**What you should do:**
Put the lines of the items from the line containing "This screenshot has height=291, width=682." through the end of the items, both included, into a JSON list of strings, one string per line and no blank lines. Leave the pictures out of the list.

**Materials provided:**
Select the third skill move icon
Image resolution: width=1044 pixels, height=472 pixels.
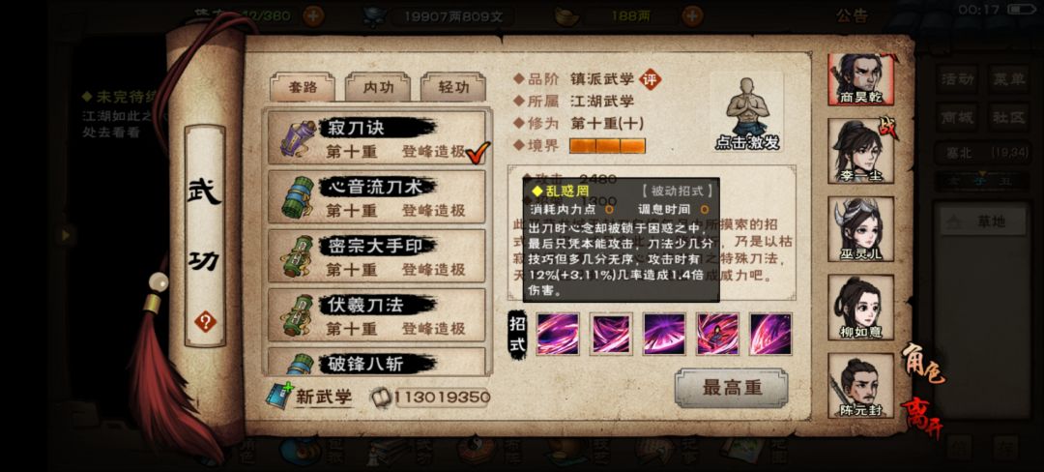[x=664, y=334]
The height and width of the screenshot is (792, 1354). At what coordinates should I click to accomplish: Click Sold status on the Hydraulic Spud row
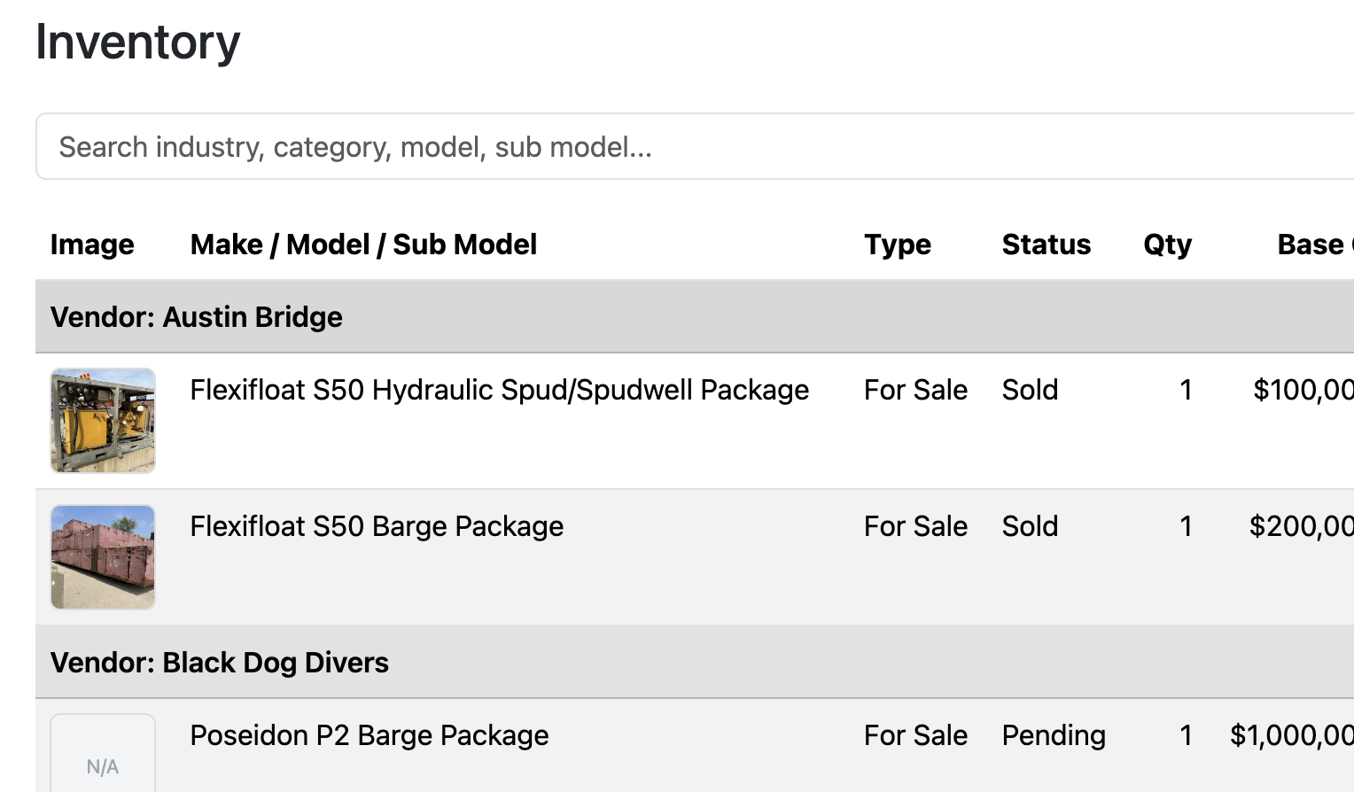[1030, 390]
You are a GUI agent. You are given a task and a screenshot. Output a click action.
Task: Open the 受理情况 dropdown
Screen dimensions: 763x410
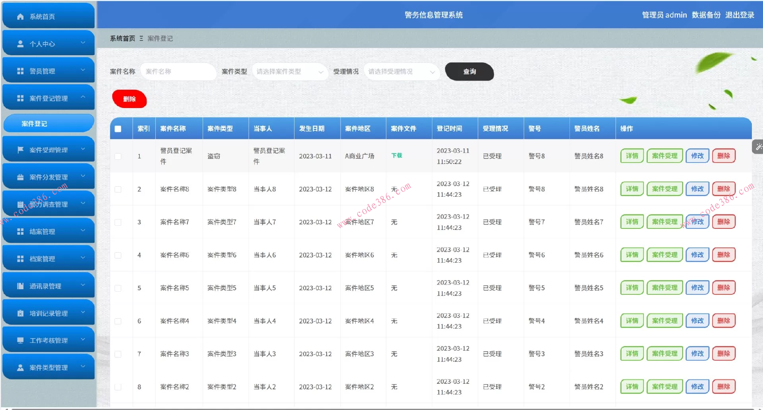[401, 72]
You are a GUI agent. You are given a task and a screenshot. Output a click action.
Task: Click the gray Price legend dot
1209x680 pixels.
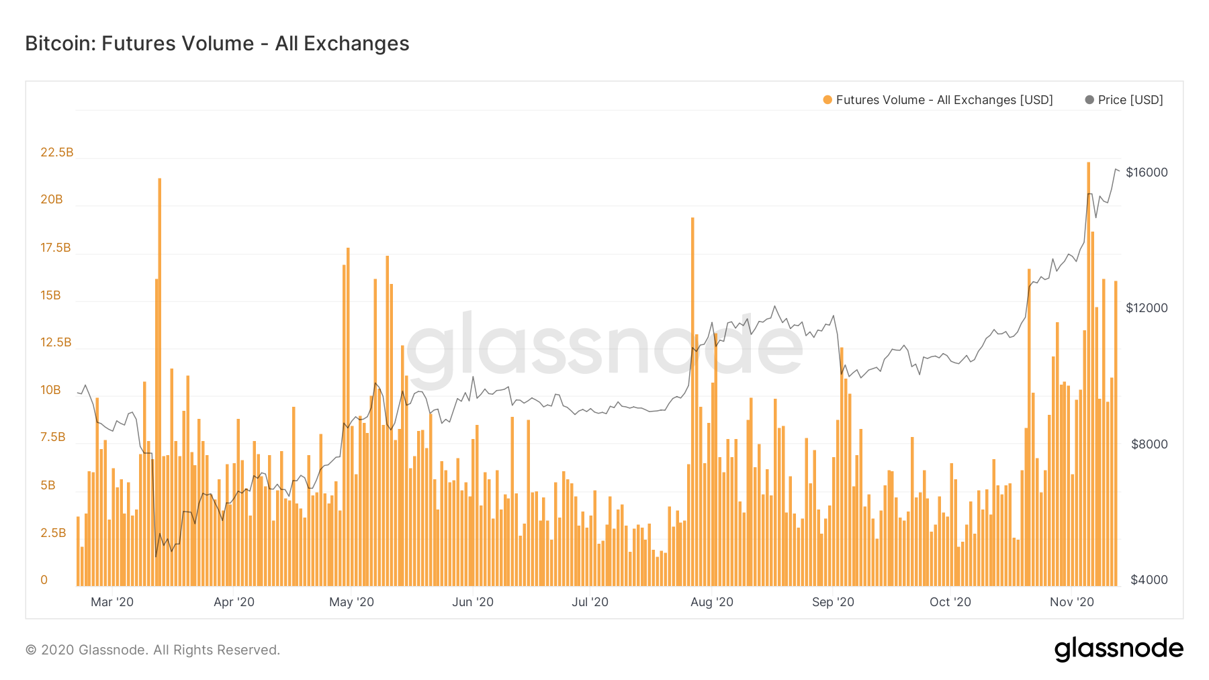click(x=1089, y=100)
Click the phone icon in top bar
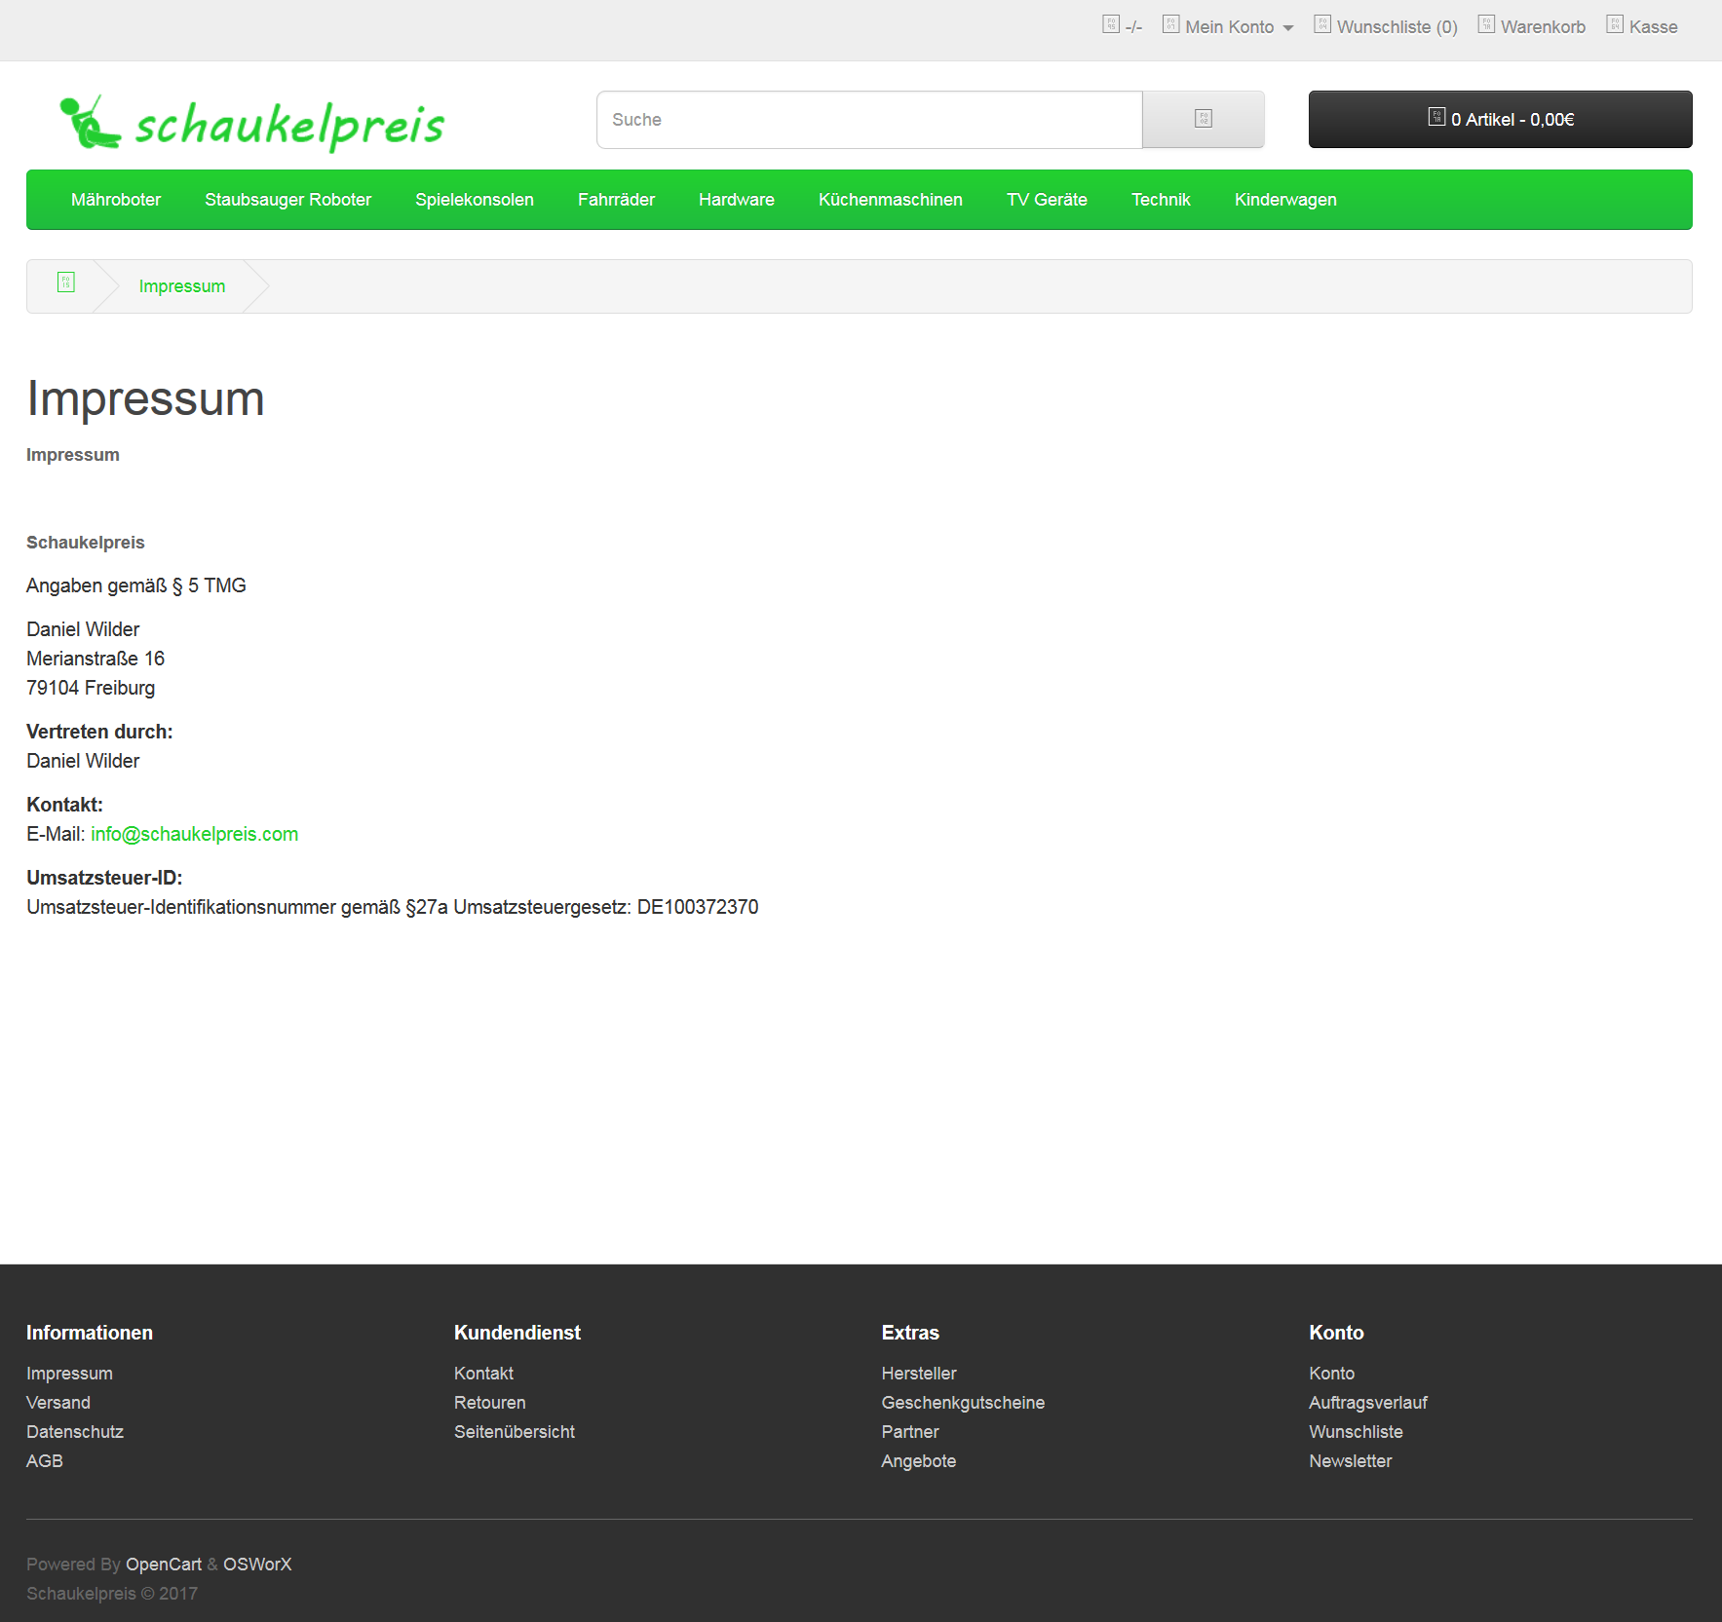The width and height of the screenshot is (1722, 1622). point(1111,25)
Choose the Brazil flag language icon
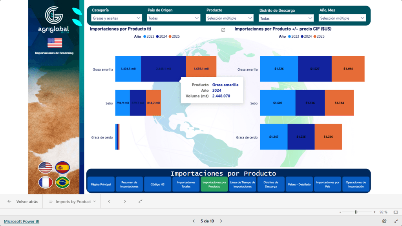 [62, 182]

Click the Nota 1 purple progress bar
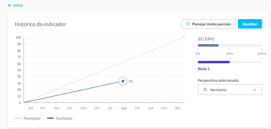[230, 62]
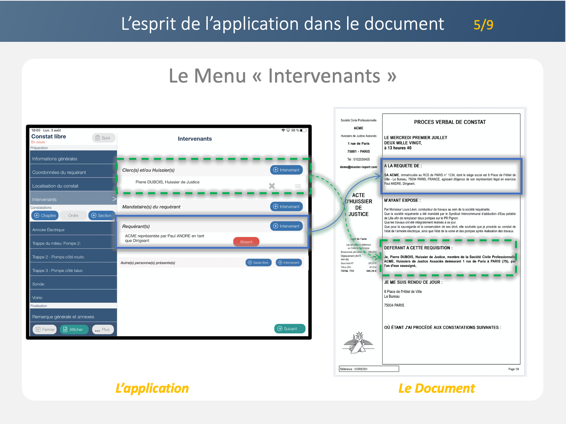Add Intervenant under Autre(s) personne(s) présente(s)
This screenshot has width=566, height=424.
coord(289,263)
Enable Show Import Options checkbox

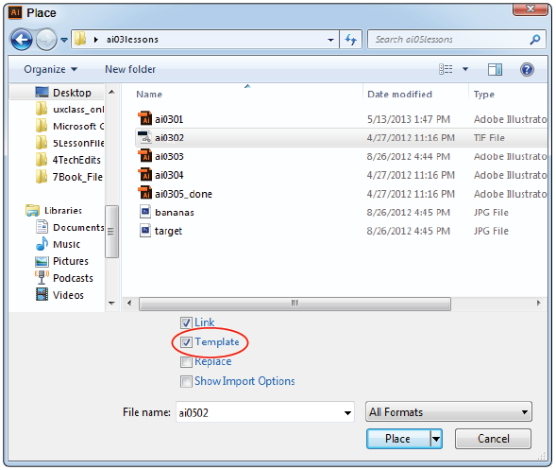186,381
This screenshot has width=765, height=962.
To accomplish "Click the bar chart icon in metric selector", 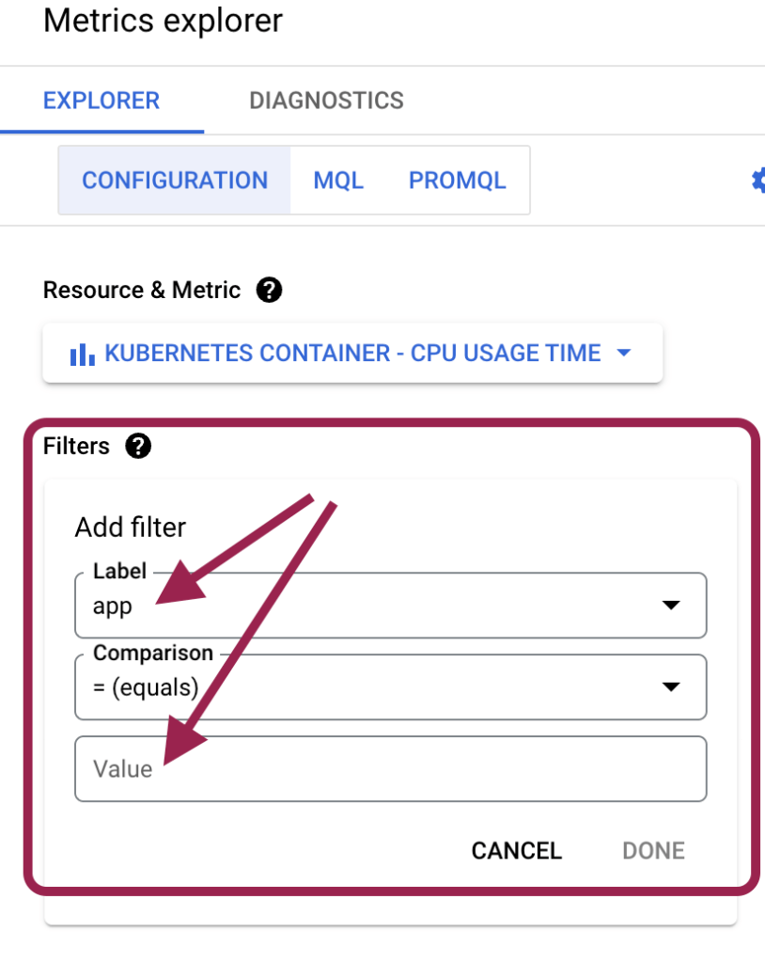I will [83, 354].
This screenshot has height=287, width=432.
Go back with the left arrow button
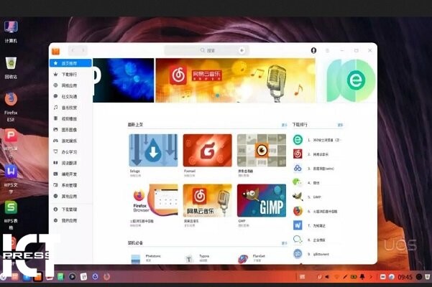tap(73, 50)
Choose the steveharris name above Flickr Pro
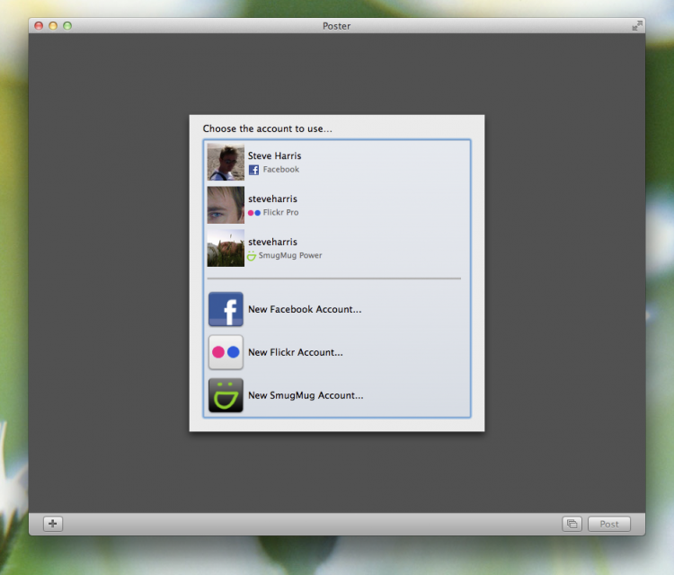Image resolution: width=674 pixels, height=575 pixels. point(272,199)
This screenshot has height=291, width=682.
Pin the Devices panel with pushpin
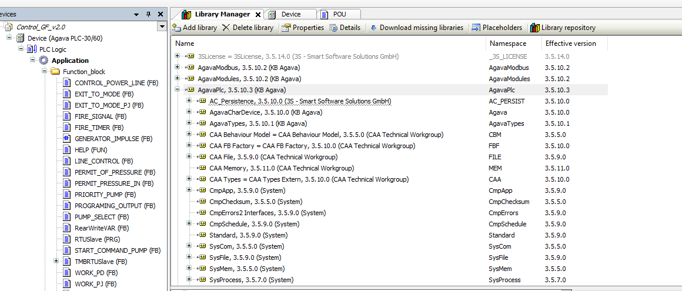point(148,14)
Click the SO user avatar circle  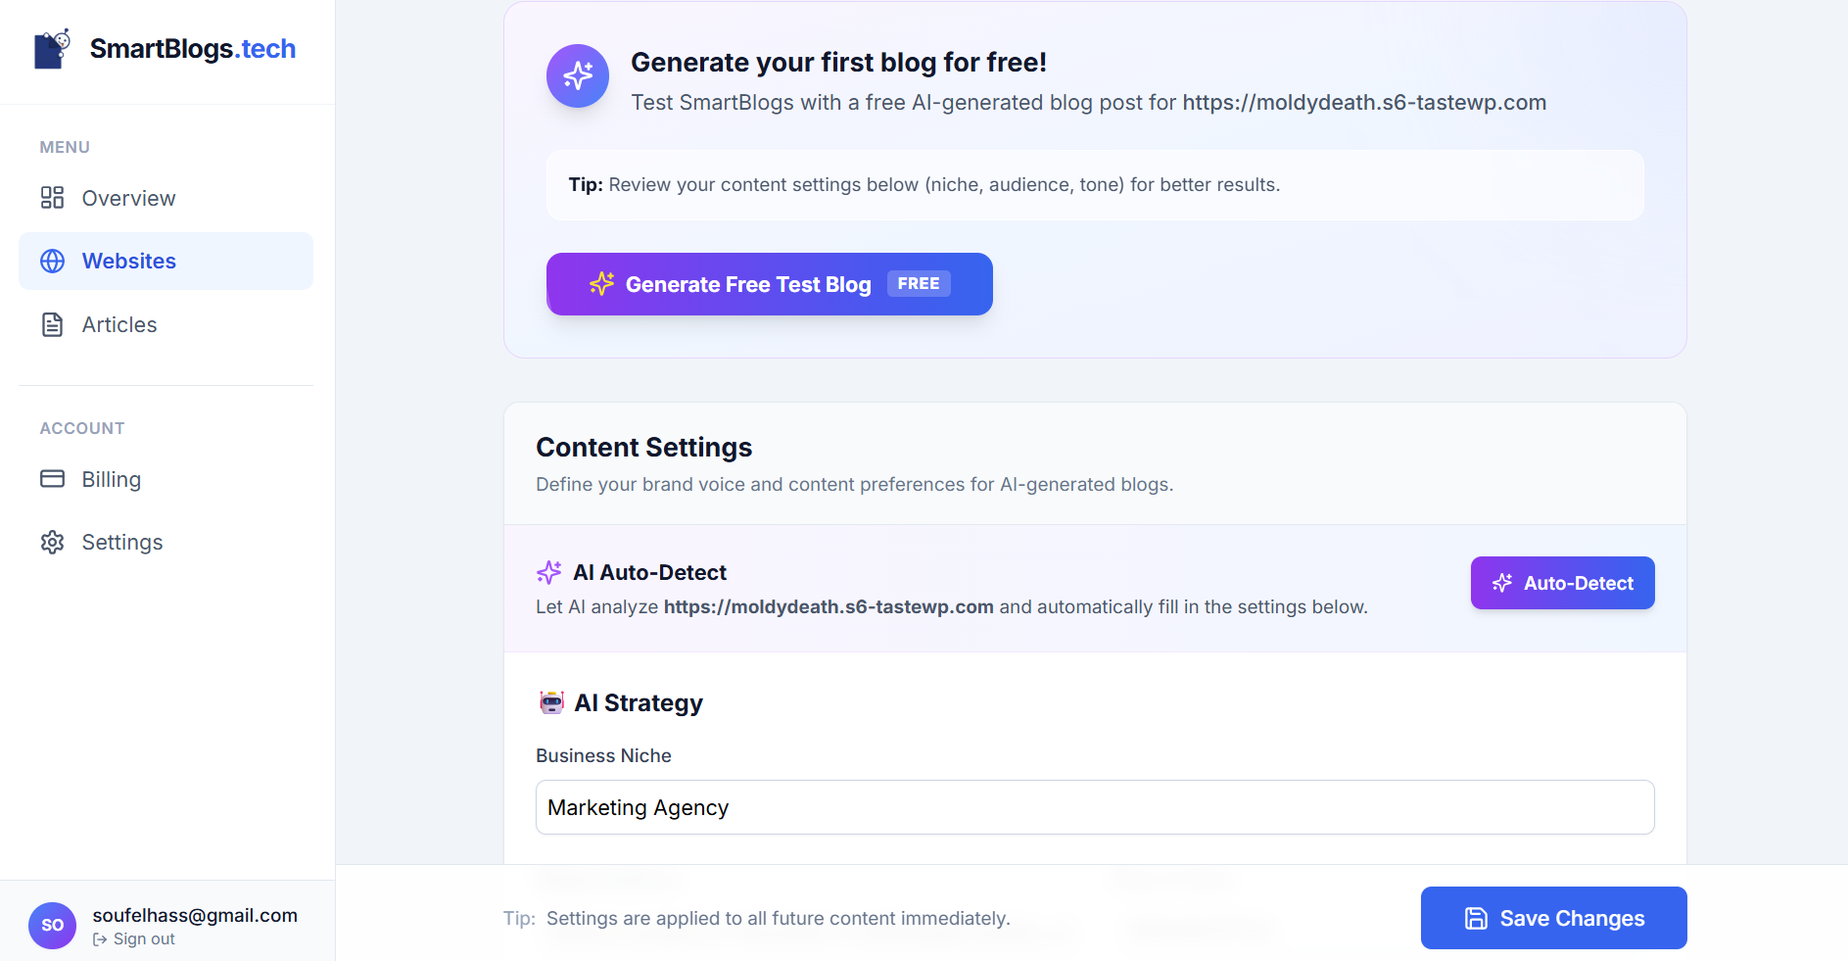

**Response to the task:**
[
  "This screenshot has height=291, width=682.",
  "Pin the Devices panel with pushpin",
  "point(148,14)",
  "Click the SO user avatar circle  "
]